Greywolf impallidì. Anawak sapeva che il suo interlocutore era già stato processato diverse volte per lesioni personali e si chiedeva fino a che punto avrebbe potuto provocare quel gigante. Sarebbe bastata una sberla di Greywolf per chiudere definitivamente ogni discussione. «Perché dici queste stronzate, Leon?»

«Sei un mezzo indiano», disse Anawak. Si fermò davanti alla vasca delle lontre marine e guardò i loro corpi scuri sfrecciare sott'acqua come siluri. Il pelo luccicava sotto i primi raggi del sole. «No, non è solo questo, tu sei indiano come lo è un orso bianco siberiano. Questo è il tuo vero problema: non sai a chi appartieni, non sai dove sbattere la testa e con le tue arie da ambientalista credi di poter pisciare sui piedi di quelli che ritieni responsabili della tua condizione. E ora lasciami andare.»

Greywolf socchiuse le palpebre nel sole. «Non riesco a sentirti, Leon», disse. «Perché non sento neppure una parola? Sento sempre e solo rumori. Uno scroscio, come quando si rovescia una carriola di ciottoli su un tetto di lamiera.»

«Augh!»

«Al diavolo, non dovremmo litigare. In fondo, che cosa voglio da te? Solo un po' di sostegno.»

«Non ti posso sostenere», replicò Anawak.

«Ma guarda un po', e io che sono stato così gentile da venire a informarti della nostra prossima azione. Non avrei dovuto farlo.»

Anawak drizzò le orecchie. «Che cosa avete intenzione di fare?»

«Tourist watching.» Greywolf rise sonoramente. I suoi denti bianchi brillavano come avorio.

«E che vuol dire?»

«Usciamo in mare e fotografiamo i tuoi turisti. Li talloniamo e cerchiamo di beccarli. Così dovrebbero farsi un'idea di che cosa vuol dire essere inseguiti e avere qualcuno che cerca di metterti le mani addosso.»

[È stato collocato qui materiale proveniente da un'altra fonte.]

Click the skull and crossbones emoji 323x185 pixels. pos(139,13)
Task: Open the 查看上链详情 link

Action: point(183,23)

«Te lo posso far vietare.»

«E invece non puoi, perché questo è un Paese libero. Non lasciamo che nessuno stabilisca per noi quando possiamo uscire con le nostre barche e dove dobbiamo andare. Capisci? L'azione è preparata e decisa, ma, se tu ci vieni incontro, potrei ripensarci e annullarla», ribatté Greywolf.

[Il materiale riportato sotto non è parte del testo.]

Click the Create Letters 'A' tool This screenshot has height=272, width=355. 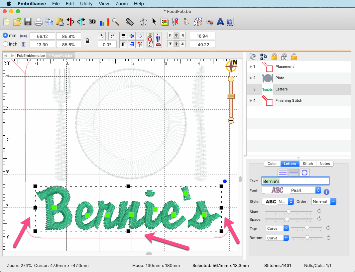[220, 22]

Anawak lo fissò. Poi si girò e se ne andò. «Tanto le balene non arrivano», disse.

«Perché le avete costrette ad andarsene», fu la risposta di Greywolf.

«Noi non abbiamo fatto nulla.»

«Ah, già, è vero, l'uomo non è mai colpevole. La colpa è degli stupidi animali. Sono loro a nuotare verso gli arpioni, oppure a mettersi in posa perché vogliono una foto per l'album di famiglia. Ma ho sentito che ritornano. Negli ultimi giorni non sono forse ricomparse alcune megattere?»

«Solo un paio», disse Anawak.

«I vostri affari potrebbero mettersi male. Vuoi rischiare che le nostre azioni li facciano crollare definitivamente?» insinuò Greywolf.

«Vaffanculo, Jack.»

«Ehi, questa è la mia ultima offerta.»

«Era ora.»

«Accidenti! Leon! Almeno metti una buona parola per noi! Abbiamo bisogno di soldi. Ci finanziamo solo con le offerte, Leon! Fermati. È per una buona causa, non capisci? Noi vogliamo la stessa cosa.»